- Problem statement -
For the data below, give again exactly the lines from the one containing "Instruction: Click the word mode" through the one containing "This screenshot has height=640, width=1024.", both ends included, and no others.

- Stored data entries -
=== Begin Enclosure ===
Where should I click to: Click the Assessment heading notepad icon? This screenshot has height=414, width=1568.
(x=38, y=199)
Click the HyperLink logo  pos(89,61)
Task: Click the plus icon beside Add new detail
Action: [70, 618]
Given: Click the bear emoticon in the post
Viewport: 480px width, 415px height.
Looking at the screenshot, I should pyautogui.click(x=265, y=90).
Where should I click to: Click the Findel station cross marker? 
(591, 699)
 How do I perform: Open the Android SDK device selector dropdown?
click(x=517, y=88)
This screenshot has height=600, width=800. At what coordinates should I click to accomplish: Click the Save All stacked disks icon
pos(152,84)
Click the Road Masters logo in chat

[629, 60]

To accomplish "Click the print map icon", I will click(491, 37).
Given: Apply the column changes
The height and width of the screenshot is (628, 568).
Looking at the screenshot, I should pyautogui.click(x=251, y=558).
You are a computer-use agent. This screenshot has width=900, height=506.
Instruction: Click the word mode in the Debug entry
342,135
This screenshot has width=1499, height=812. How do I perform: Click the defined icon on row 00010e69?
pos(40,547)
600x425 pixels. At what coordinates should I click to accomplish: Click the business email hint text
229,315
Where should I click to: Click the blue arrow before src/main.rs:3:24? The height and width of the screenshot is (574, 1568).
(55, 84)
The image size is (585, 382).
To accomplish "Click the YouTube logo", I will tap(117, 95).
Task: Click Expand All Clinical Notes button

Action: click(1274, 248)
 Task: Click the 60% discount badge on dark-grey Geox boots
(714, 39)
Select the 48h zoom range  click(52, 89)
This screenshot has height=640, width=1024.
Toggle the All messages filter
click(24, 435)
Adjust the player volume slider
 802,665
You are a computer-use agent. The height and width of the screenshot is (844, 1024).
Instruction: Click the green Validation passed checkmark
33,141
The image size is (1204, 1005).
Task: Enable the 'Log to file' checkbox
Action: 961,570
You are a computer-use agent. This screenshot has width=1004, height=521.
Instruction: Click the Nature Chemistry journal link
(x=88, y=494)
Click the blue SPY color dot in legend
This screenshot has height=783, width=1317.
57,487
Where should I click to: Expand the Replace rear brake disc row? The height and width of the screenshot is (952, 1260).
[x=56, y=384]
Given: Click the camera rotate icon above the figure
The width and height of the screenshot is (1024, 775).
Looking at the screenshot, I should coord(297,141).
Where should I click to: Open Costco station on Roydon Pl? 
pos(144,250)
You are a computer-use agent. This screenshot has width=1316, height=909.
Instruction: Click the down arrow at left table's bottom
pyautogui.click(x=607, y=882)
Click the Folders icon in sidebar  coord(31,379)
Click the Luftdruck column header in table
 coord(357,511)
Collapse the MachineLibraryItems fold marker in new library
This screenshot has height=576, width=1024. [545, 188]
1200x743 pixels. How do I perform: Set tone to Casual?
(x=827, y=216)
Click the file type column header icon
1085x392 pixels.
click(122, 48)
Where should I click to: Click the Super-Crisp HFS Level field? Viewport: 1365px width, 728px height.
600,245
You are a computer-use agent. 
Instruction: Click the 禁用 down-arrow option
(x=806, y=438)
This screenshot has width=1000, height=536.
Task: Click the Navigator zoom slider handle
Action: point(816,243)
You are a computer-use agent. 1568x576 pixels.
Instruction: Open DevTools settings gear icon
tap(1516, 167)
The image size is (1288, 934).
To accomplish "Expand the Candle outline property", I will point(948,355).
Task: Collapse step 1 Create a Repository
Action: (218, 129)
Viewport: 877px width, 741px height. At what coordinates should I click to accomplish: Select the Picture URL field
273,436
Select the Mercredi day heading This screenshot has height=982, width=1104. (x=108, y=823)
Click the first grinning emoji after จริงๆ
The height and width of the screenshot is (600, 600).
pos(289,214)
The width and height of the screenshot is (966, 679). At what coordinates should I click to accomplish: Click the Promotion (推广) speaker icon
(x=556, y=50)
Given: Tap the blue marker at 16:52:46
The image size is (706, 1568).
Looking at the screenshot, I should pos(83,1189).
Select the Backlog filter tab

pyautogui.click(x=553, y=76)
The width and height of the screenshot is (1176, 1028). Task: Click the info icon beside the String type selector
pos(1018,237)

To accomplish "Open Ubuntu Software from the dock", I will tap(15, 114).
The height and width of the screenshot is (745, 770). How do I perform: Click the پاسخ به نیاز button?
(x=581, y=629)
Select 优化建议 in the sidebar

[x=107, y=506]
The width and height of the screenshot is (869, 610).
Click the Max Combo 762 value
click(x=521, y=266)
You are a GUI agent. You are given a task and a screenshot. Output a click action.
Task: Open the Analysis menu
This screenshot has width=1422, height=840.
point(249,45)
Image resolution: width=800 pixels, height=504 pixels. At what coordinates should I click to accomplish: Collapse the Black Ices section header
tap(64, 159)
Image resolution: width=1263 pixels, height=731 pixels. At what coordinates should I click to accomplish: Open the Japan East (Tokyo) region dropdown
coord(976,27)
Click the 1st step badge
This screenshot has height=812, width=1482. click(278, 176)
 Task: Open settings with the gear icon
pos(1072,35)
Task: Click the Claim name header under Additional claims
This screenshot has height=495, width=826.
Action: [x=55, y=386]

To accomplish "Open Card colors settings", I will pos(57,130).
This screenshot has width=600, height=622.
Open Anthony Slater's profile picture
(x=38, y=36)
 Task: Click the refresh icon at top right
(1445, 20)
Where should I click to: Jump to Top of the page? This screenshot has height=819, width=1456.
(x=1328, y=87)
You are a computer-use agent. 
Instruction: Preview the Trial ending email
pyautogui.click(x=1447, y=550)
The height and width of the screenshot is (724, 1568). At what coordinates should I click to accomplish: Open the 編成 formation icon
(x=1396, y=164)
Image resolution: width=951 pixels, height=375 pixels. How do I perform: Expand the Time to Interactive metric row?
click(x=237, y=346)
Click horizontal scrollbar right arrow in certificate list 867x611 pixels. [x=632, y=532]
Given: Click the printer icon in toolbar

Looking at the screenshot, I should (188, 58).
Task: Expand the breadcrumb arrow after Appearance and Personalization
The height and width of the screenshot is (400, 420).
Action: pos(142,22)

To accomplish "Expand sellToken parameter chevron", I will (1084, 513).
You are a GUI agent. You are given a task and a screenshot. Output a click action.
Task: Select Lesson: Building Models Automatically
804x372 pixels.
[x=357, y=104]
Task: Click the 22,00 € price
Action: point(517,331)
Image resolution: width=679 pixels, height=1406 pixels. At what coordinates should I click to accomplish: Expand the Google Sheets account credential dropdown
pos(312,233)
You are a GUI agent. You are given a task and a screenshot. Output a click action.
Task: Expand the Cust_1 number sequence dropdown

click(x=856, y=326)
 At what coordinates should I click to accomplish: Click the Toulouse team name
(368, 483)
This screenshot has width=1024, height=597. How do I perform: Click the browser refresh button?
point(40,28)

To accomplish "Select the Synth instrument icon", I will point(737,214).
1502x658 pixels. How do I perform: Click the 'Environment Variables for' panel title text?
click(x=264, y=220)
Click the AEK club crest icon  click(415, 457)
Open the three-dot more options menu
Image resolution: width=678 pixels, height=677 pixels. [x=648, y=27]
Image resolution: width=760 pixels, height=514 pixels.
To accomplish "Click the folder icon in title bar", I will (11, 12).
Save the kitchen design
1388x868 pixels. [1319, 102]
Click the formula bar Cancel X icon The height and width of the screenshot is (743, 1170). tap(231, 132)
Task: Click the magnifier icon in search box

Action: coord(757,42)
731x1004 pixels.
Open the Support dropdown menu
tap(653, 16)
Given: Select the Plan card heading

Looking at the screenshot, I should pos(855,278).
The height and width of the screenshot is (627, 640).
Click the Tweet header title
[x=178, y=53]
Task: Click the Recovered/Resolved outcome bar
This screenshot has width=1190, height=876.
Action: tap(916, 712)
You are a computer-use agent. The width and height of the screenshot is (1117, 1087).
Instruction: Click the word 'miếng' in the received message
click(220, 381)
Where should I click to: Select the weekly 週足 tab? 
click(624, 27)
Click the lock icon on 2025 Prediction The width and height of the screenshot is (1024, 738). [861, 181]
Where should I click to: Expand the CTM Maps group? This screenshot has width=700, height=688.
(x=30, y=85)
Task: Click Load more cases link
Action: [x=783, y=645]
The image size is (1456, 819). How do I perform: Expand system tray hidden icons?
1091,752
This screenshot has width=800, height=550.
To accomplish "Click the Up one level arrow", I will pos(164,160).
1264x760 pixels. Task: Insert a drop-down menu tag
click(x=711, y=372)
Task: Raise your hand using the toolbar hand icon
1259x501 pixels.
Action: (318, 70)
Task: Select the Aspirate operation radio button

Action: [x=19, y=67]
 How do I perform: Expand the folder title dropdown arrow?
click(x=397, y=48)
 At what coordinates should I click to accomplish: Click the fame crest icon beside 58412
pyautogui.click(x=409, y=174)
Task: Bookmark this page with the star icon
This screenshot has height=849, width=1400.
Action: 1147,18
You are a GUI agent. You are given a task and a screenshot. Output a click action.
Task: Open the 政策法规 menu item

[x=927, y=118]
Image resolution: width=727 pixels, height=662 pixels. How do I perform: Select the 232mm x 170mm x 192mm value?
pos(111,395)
=== End Enclosure ===
- Your response -
Instruction: Click the word mode in the Debug entry
342,135
This screenshot has width=1499, height=812. How do I perform: Click the defined icon on row 00010e69?
pos(40,547)
600x425 pixels. At what coordinates should I click to accomplish: Click the business email hint text
229,315
Where should I click to: Click the blue arrow before src/main.rs:3:24? The height and width of the screenshot is (574, 1568).
(55, 84)
The image size is (585, 382).
To accomplish "Click the YouTube logo", I will tap(117, 95).
Task: Click Expand All Clinical Notes button

Action: click(1274, 248)
 Task: Click the 60% discount badge on dark-grey Geox boots
(714, 39)
Select the 48h zoom range  click(52, 89)
This screenshot has height=640, width=1024.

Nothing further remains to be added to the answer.